====== PROVIDED DATA

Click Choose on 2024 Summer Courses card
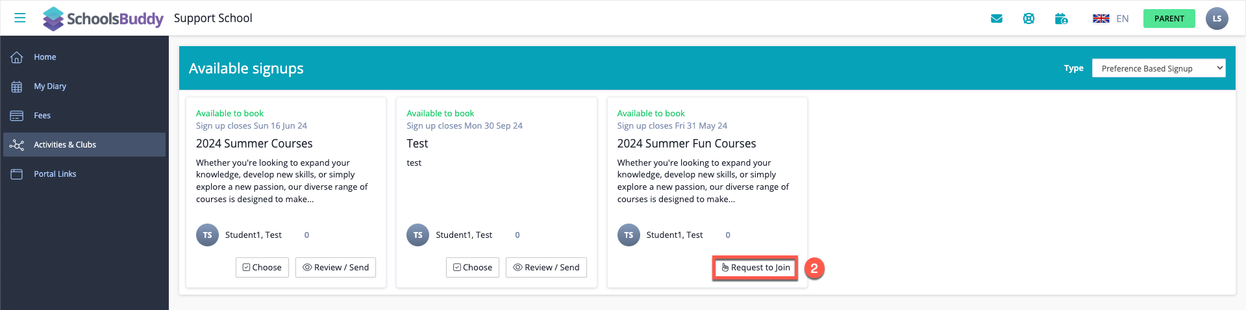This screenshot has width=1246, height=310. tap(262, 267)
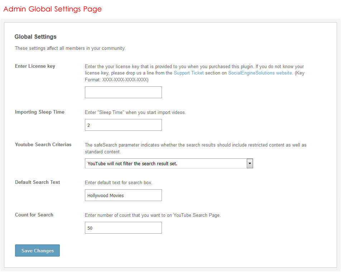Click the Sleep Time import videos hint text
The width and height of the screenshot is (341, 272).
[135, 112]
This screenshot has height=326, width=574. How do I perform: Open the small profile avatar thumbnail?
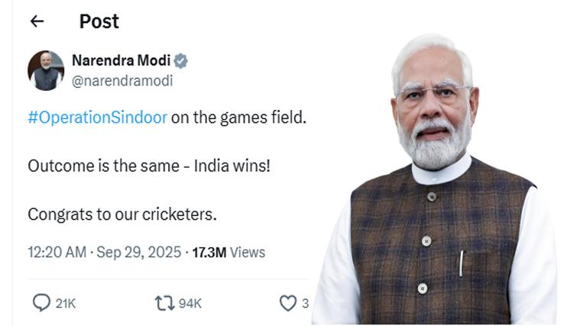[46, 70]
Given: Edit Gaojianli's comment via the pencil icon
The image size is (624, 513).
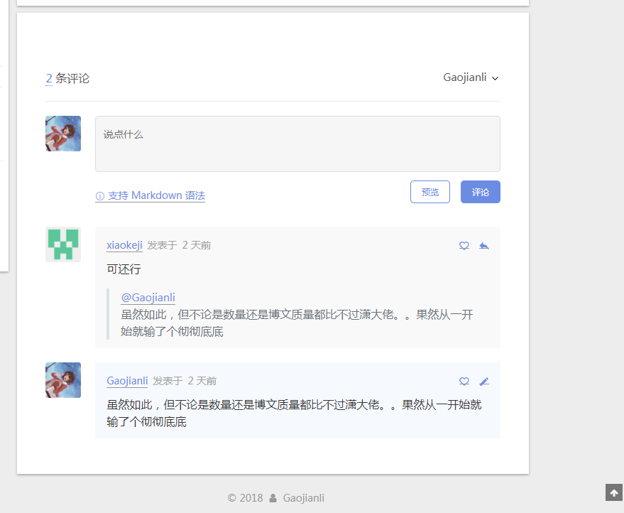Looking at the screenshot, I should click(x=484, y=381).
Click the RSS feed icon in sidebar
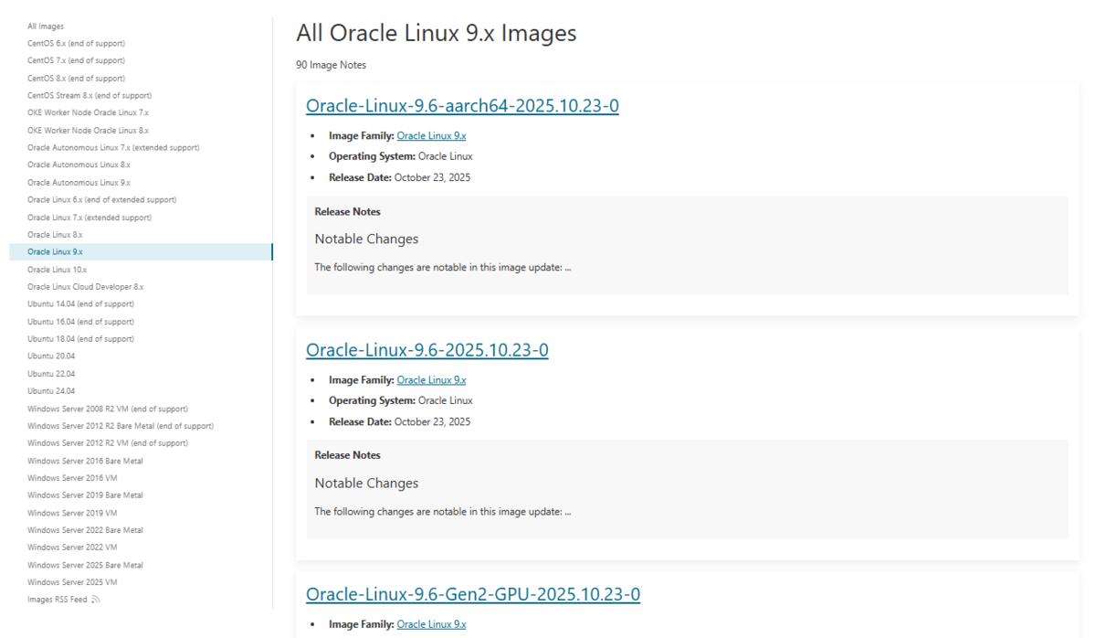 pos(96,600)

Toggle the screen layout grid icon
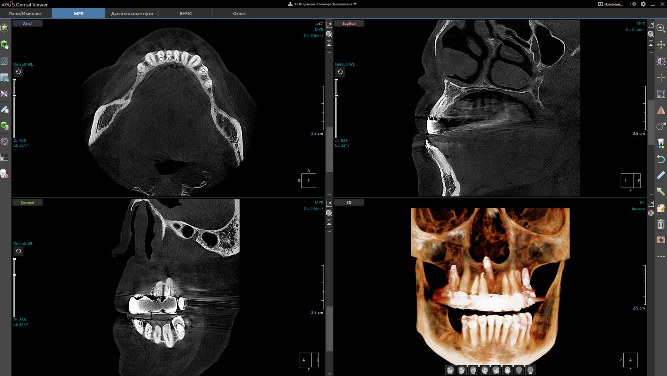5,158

============
====== PROVIDED DATA

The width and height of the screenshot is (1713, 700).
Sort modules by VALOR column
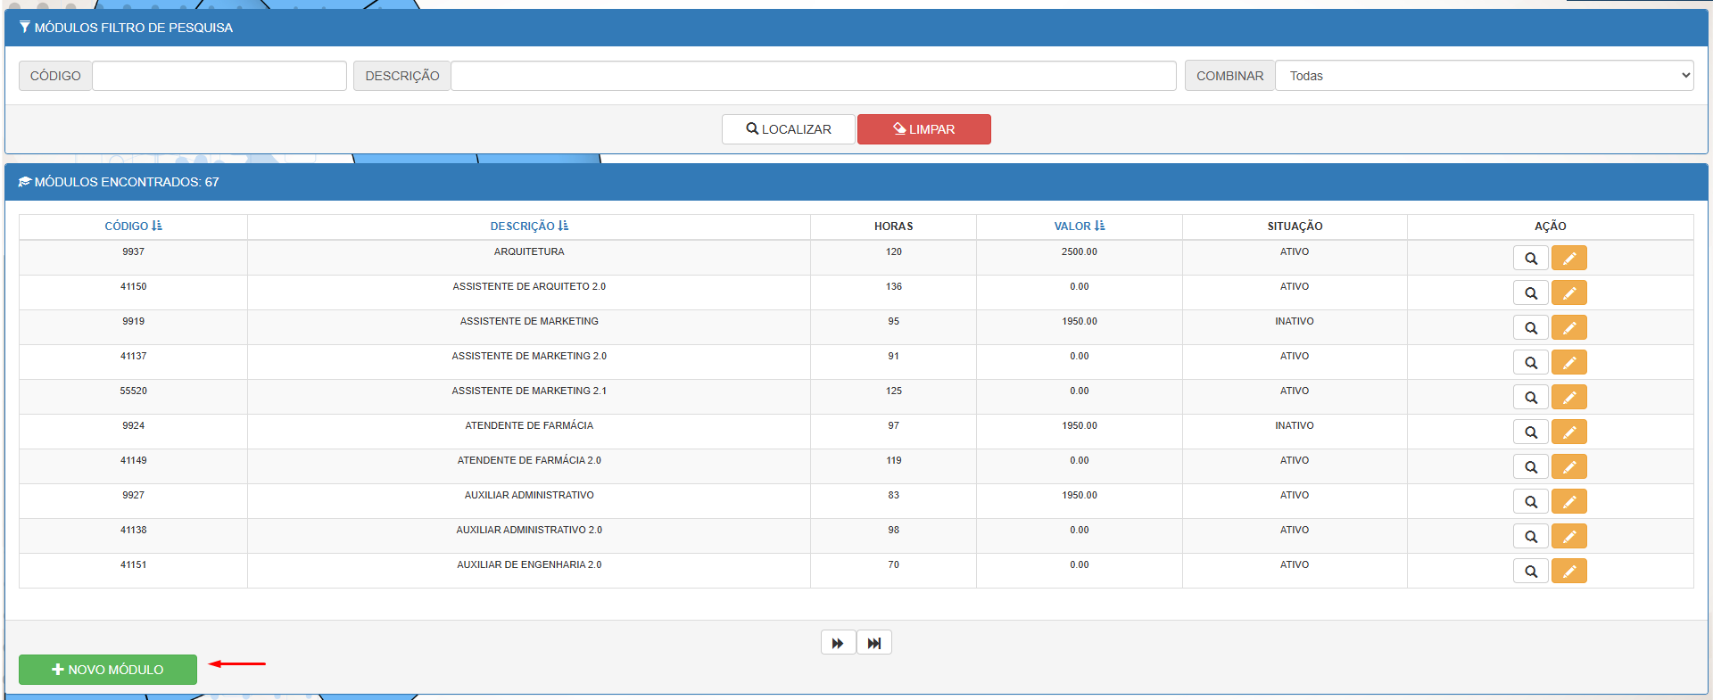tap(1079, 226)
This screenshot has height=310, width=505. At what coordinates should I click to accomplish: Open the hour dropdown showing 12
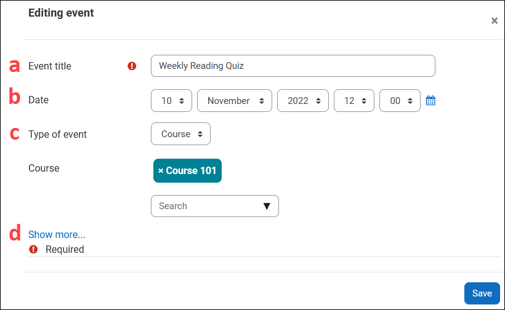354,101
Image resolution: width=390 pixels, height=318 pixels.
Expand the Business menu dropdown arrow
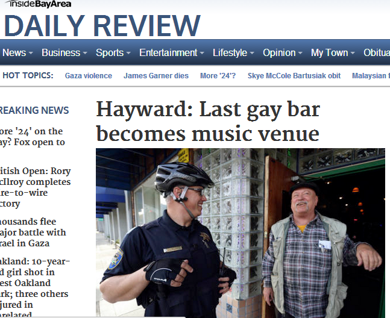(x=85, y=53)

============
====== PROVIDED DATA

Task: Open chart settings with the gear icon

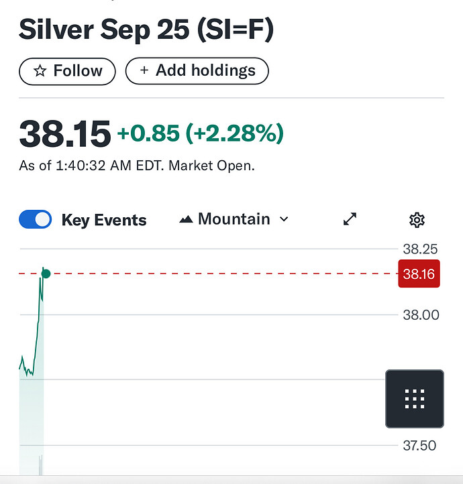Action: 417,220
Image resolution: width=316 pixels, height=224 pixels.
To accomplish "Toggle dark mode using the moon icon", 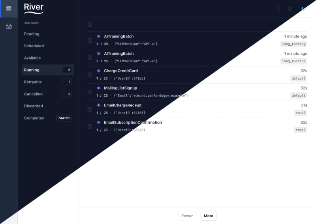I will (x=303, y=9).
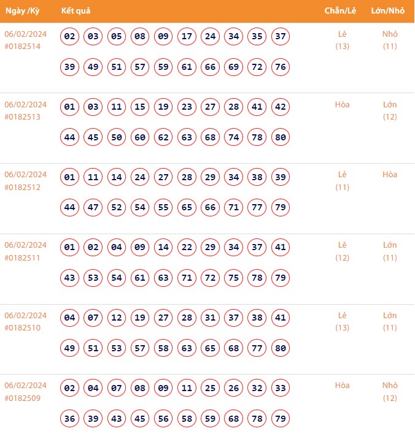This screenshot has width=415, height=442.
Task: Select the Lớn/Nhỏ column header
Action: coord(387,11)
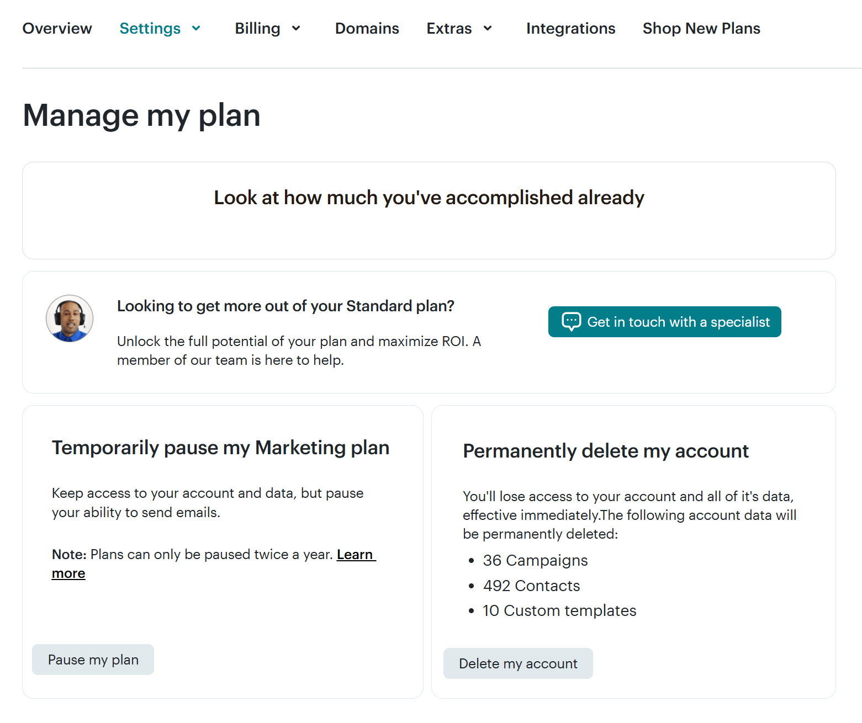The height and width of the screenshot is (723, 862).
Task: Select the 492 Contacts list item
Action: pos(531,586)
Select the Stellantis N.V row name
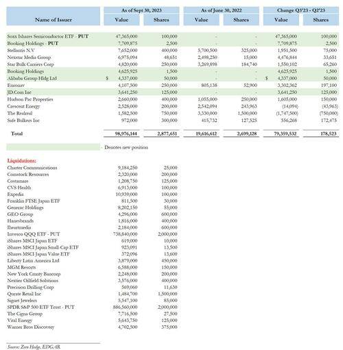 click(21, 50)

============

- WHAT THIS TASK INVOLVES -
Each line above that contains the string "pixels" should be copied.

- SOLUTION TO THIS PROBLEM -
Image resolution: width=390 pixels, height=318 pixels.
Image resolution: width=316 pixels, height=224 pixels.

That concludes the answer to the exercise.